Four Generations circa 1953.
If you don't know [your family's] history, then you don't know anything. You are a leaf that doesn't know it is part of a tree. ~ Michael CrichtonFour generations, together posing for an unseen photographer. I don't remember them taking this picture, but then I was the squalling baby probably having an attack of the ever present colic. My Great-grandmother Charity is holding me. As I got older, I remember her little house sitting catty-cornered to the old farm house across the dirt and gravel drive that led east to the chicken house and on down the slight grade to the machine shop. I love her name, "Charity". One of my cousins is named after her...Charity Anne. Her frame looks small and frail in her old age, but she was a woman who was both strong in character and in body. She was an Illinois farmer's wife after all. She had a deep faith and roused all the faithful in the rural farming community for a round-the-clock prayer meeting when my dad was a baby, ill with meningitis, a raging high fever and before the era of antibiotics, very little hope of survival. He did survive and thrive although, at 5'11" he was stunted in his growth when compared to his 6'5" brothers.
I have few real memories of her, except that she had a cherry tree by her house. We would pick up buckets of cherries from those fallen on the ground while Grandpa and my dad were up on ladders in the tree picking. The women and the eight year old girl would sit on the wide front porch of the farm house with huge round metal pans. In one would be the freshly washed red cherries and another would be for those pitted and with the stem removed. Pitting cherries seemed very tedious to me as I was not very nimble fingered. We used hairpins, the old fashioned U-shaped kind, to dig into the center of the cherry and pluck out the seed. The goal was to leave the cherry as intact as possible. No tears. It seemed like we did this for hours and often I would sneak and pop a cherry in my mouth. These were the red, tart cherries meant to make the best cherry pie in five counties. They were not meant for eating raw; their tang produced an instant tingle and contraction of the parotids; one could not help the scrunching up of the face, the pursed lips and the watering eyes while eating these cherries. You definitely would not want to eat one of these cherries if ill with the mumps. But once Grandma and Great-grandmother Charity worked in the sugar and the home churned butter, some tapioca and placed them in the pie crust with the pretty woven lattice work on top, and popped them in the big black oven to bake, the aroma that came from that kitchen was heavenly. Cherry pie was my favorite and they knew how to turn those sour cherries into the sweetest dessert an eight year old could want.
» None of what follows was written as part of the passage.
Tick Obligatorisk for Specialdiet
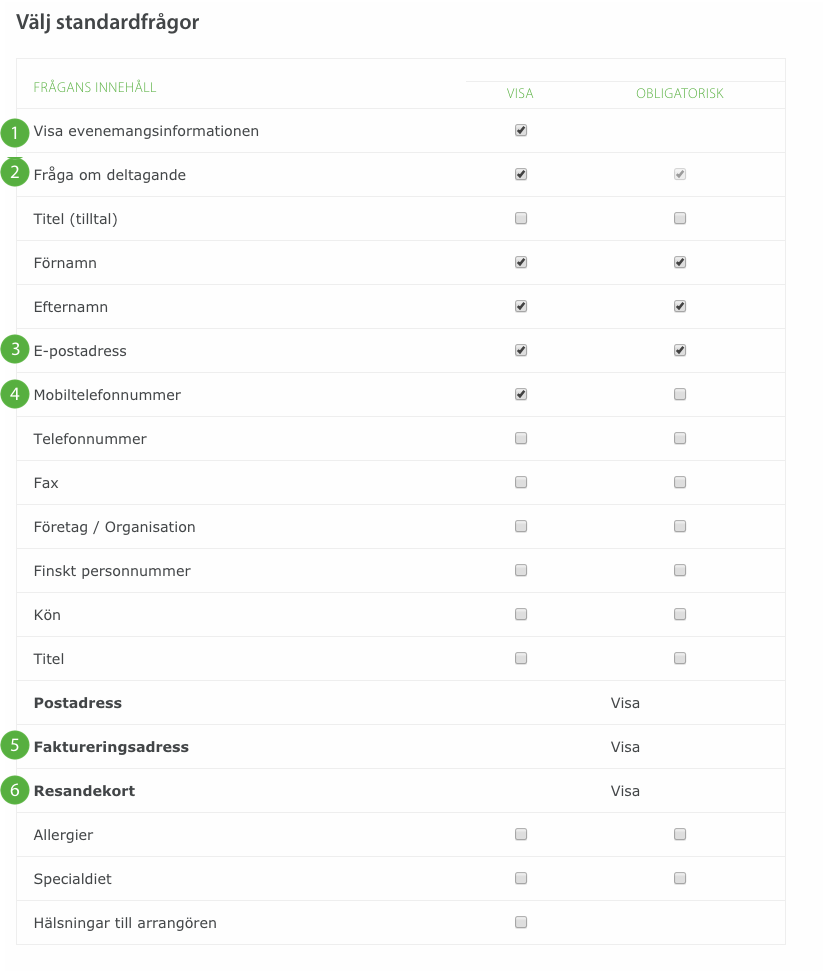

I was lucky, I have this memory. Gayla was my next oldest cousin, five years younger than I. She was only four when Great-grandmother Charity died. She doesn't remember her.
After her death the little house catty-cornered to the old farm house became a garage and eventually with time had to be torn down. My grandpa found a pale pink depression glass vase, delicate and pretty, in her cupboard. It had been her favorite; a small fragile touch of beauty in the midst of a life of hard work. Grandpa kept it safe and gave it to me when Nyssa was born. He said that while she wasn't his first great-grandchild, Nyssa was the first child of both his first grandchild and Charity's first great-grandchild. He thought she would want her to have it. The vase held baby pink rosebuds at the reception following her dedication. It was perfect. It now waits for Nyssa's firstborn, the handwritten story of the vase and her family heritage tucked neatly inside.